By Chip Cutter 

A trash hauler, a liquor giant, a maker of hip replacements and the company that brought us the iPhone all share one distinction: They are among the most effectively run U.S. companies today.

Those are some of the revelations of this year's Management Top 250, a landmark ranking that uses the principles of the late management guru Peter Drucker to identify the most effectively managed companies.

Topping this year's list is Apple Inc., the world's most valuable publicly traded company. The iPhone maker climbed to the No. 1 spot in the 2018 ranking, dethroning Amazon.com Inc., by performing consistently well across each of the five main components of the overall ranking. Amazon places second this year, followed by Microsoft Corp. and chip makers Nvidia Corp. and Intel Corp. Other management highfliers include Google parent Alphabet Inc., consulting firm Accenture PLC and Johnson & Johnson, Nos. 6, 7 and 8, respectively. Rounding out the top 10 are Procter & Gamble Co. and International Business Machines Corp.

What sets this effort apart from other "best companies" lists is its holistic approach. Researchers at Claremont Graduate University's Drucker Institute, which compiles the list, evaluate companies on five dimensions of performance: customer satisfaction, employee engagement and development, innovation, social responsibility and financial strength.

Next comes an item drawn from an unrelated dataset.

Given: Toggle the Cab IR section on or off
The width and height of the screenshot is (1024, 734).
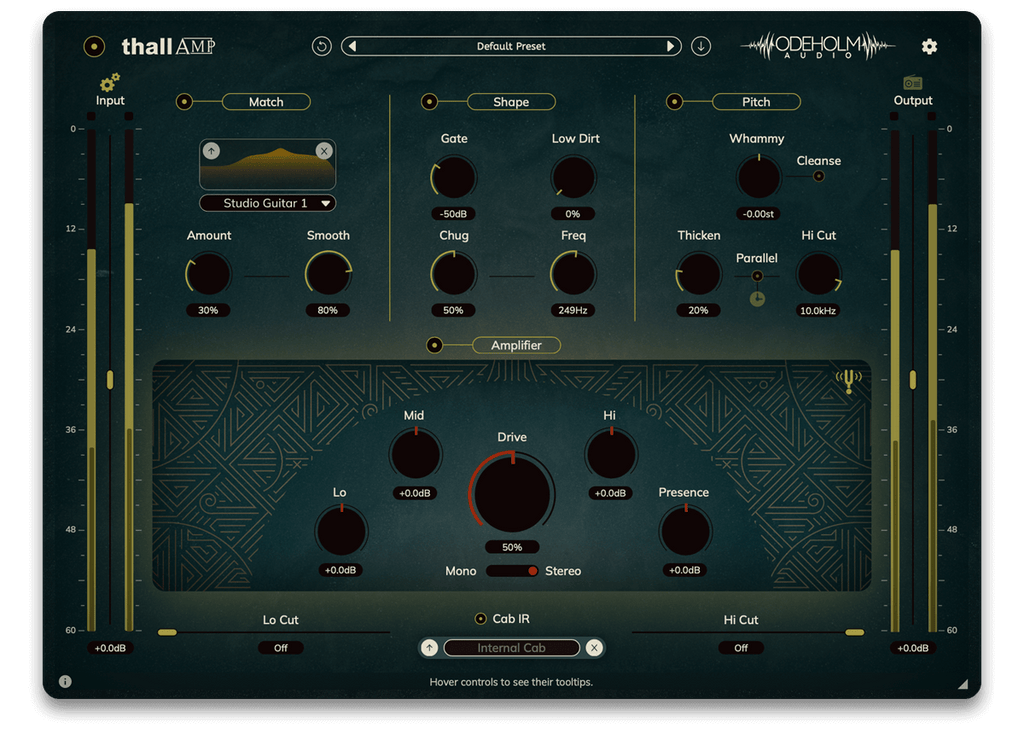Looking at the screenshot, I should click(x=481, y=618).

Those pillars represent core values of Mr. Drucker, who wrote more than 30 books over his more than six-decade career and, to many in the world of business, defined the field of modern management. Mr. Drucker long believed companies should exist for purposes beyond profits, stressing that they should care for workers and benefit society. The Management Top 250 attempts to model Mr. Drucker's thinking, using dozens of inputs -- from employee ratings on Glassdoor to five-year shareholder returns and trademark filings -- to arrive at its management scorecard. The result is an unmatched look at how companies balance the often competing pressures confronting executives today.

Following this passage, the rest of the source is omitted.